Long COVID
This report from the UK found that double-vaxxed people were almost 50% less likely to get Long COVID after Omicron than after Delta, but triple-vaxxed people were slightly more likely to get Long COVID after Omicron than after Delta.
A different UK governmental report found that 2.8% of the entire UK population self-reports as having Long COVID. Two-thirds say that it has affected their day-to-day activities, and 19% said their activities had been “limited a lot”.
This preprint from the UK and this preprint from the USA both found markers of Long COVID. The first one found a marker which 55% of Long COVID patients with impaired ability to exercise had; the second identified a signature in a bunch of different biological agents. (You don’t need to read the papers, just know that they keep making progress finding Long COVID markers, which has implications for treatments.)
This preprint from South Africa found microclots in the blood of 80 out of 80 Long COVID patients.

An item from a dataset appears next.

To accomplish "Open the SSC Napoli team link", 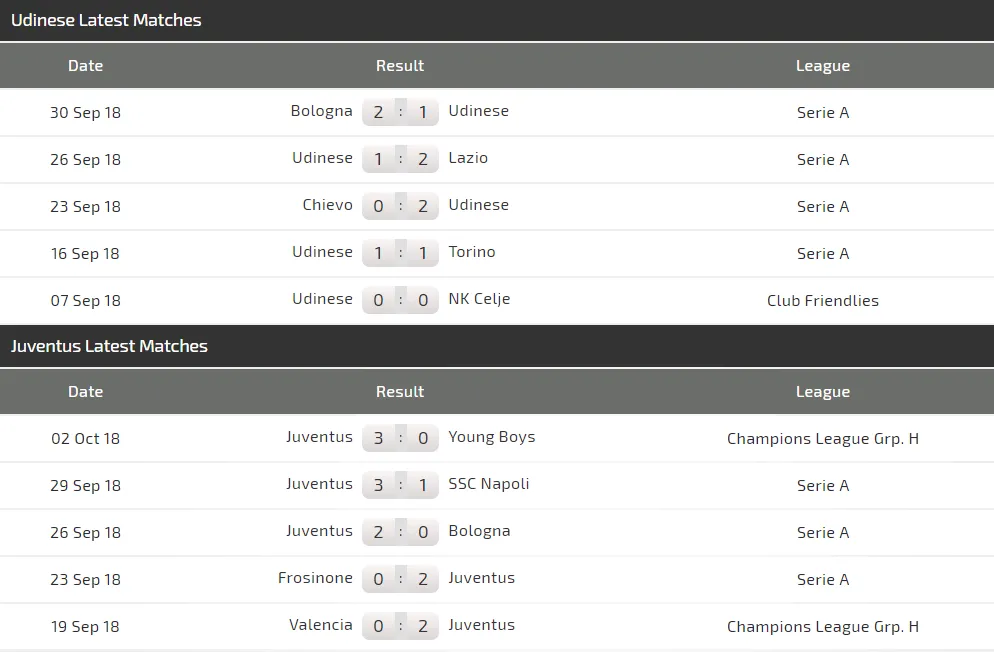I will 488,484.
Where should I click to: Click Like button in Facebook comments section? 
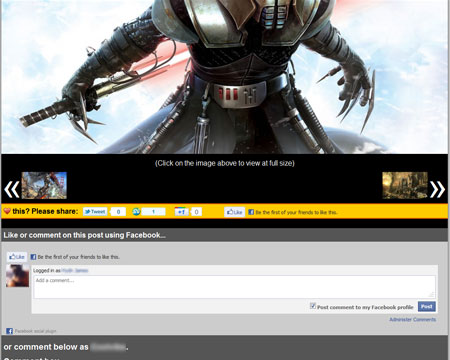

This paper from China says that Long COVID in previously-hospitalized patients does get better over time, but how much depends on what kind of symptom. The number of people with at least one symptom dropped from 68% at six months to 55% at two years, which doesn’t seem that great. However, it was a lot better for the percentage with other symptoms going from 6 months to two years:
- depression or anxiety: 26% to 14%
- lung diffusion impairment: 65% to 36%
- reduced residual lung volume: 62% to 20%
- total lung capacity: 39% to 6%
Vaccines
This preprint from South Africa says that Omicron BA.1 infection by itself doesn’t give very good protection against Delta, Beta, or BA.2. However, vaccination + BA.1 infection does give good protection against Delta, Beta, and BA.2.
This preprint from Israel says that protection against severe disease from a third dose doesn’t wane very much over the course of seven months.
Variants
This preprint says that when you adjust for confounding factors, Omicron is no milder than other variants.
Treatments
This paper from researchers around the world found that existing monoclonal antibodies didn’t work well against newer strains, but they also found a pan-coronavirus antibody (S2X324) which seems to work really well against all the COVID-19 variants we know about and against at least one pangolin sarbecovirus (though not against SARS-1).
This article talks about people taking Paxlovid, testing negative, finishing the 5-day treatment, and then testing positive again. (There have also been a few case study papers.)
This article talks about a side-effect of Paxlovid: a really vile taste in the mouth.
Pathology
It became clear to me early in the pandemic that people with diabetes were at much, much higher risk from COVID-19 than controls, but I didn’t understand why. This paper says that diabetics have various changes in kidney cells (and possibly elsewhere, but they just looked at kidneys) which include an increased number of ACE-2 receptors — the things that SARS-CoV-2 grabs onto to infect cells. (There are some other metabolic changes in diabetics, but I don’t understand how they interact with SARS-CoV-2. “More ACE-2” is easy for me to understand.)
Recommended Reading
This article talks about why there are no studies of Paxlovid treatment for Long COVID. tl;dr: it’s hard to prove clinical effectiveness for X when you have neither an objective test for who has X nor a test to say when it’s over.
This article says that the lab-leak story was pushed by an animal-rights group masquerading as a anti-government-spending group.
This article talks about the “also-rans”: the variants like Mu and Lambda which died out.